Description of the task
Rewrite the stretch of the listing from the line containing "Click the Collection bar chart icon" through the end of the listing as a JSON list of strings, one per line, omitting blank lines. Leave the pictures out of the answer.

═══ Data extract ═══

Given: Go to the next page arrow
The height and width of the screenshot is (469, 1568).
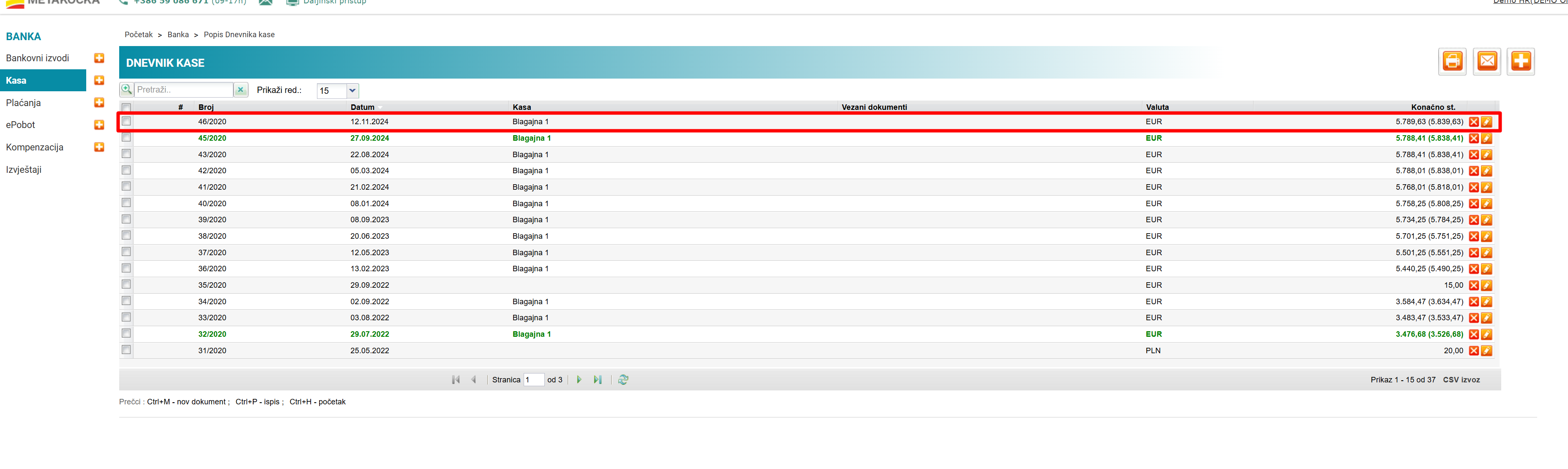Looking at the screenshot, I should tap(579, 380).
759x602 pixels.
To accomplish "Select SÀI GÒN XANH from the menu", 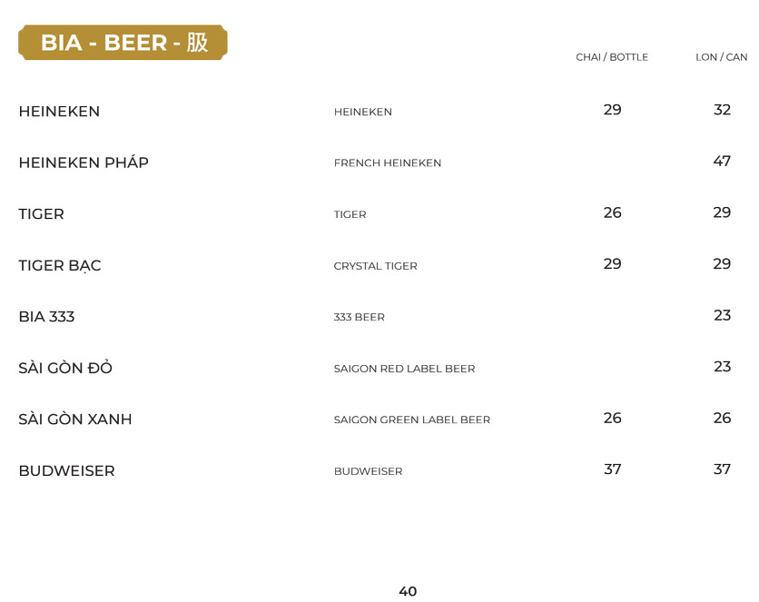I will click(75, 419).
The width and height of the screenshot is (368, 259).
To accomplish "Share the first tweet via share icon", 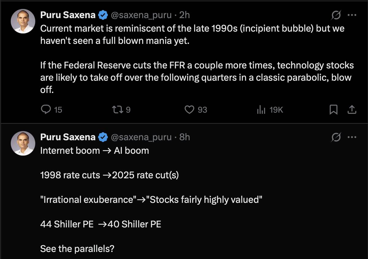I will [x=352, y=110].

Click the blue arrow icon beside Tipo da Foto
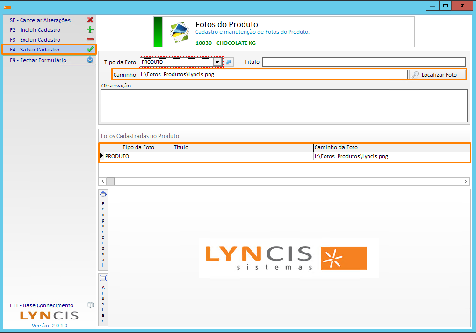[229, 62]
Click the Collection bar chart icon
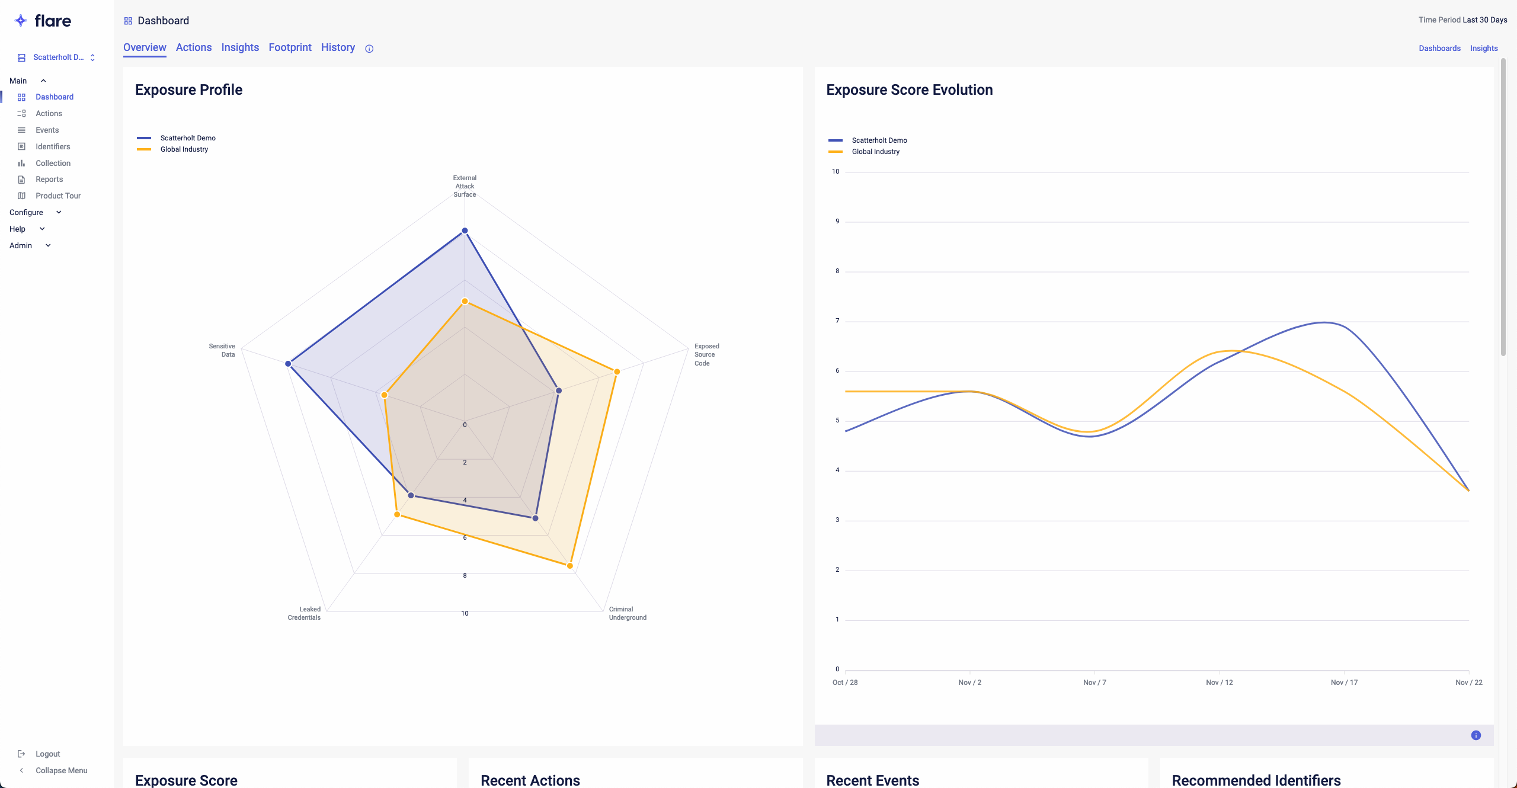 click(x=21, y=164)
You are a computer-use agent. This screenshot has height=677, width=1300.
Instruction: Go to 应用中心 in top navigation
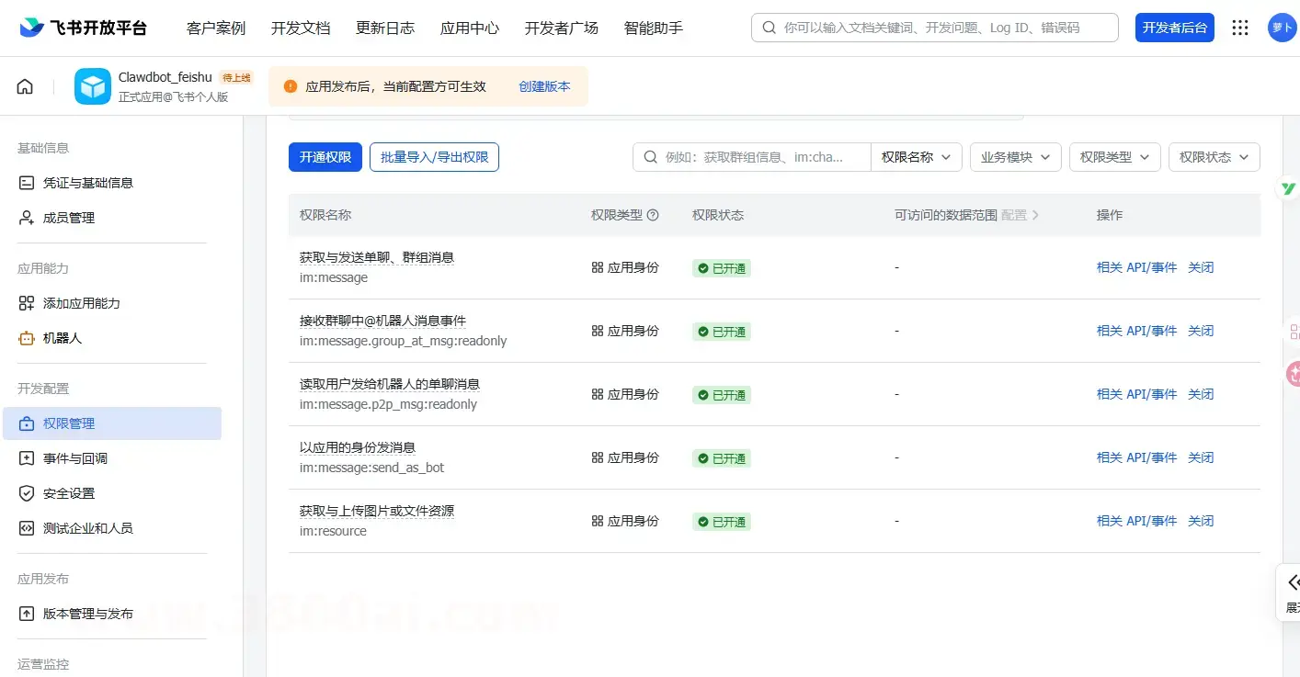(x=470, y=28)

═══

Result for this exercise
[
  "Click the Collection bar chart icon",
  " click(x=21, y=164)",
  "You are a computer-use agent. This screenshot has height=677, width=1300.",
  "Instruction: Go to 应用中心 in top navigation",
  "(x=470, y=28)"
]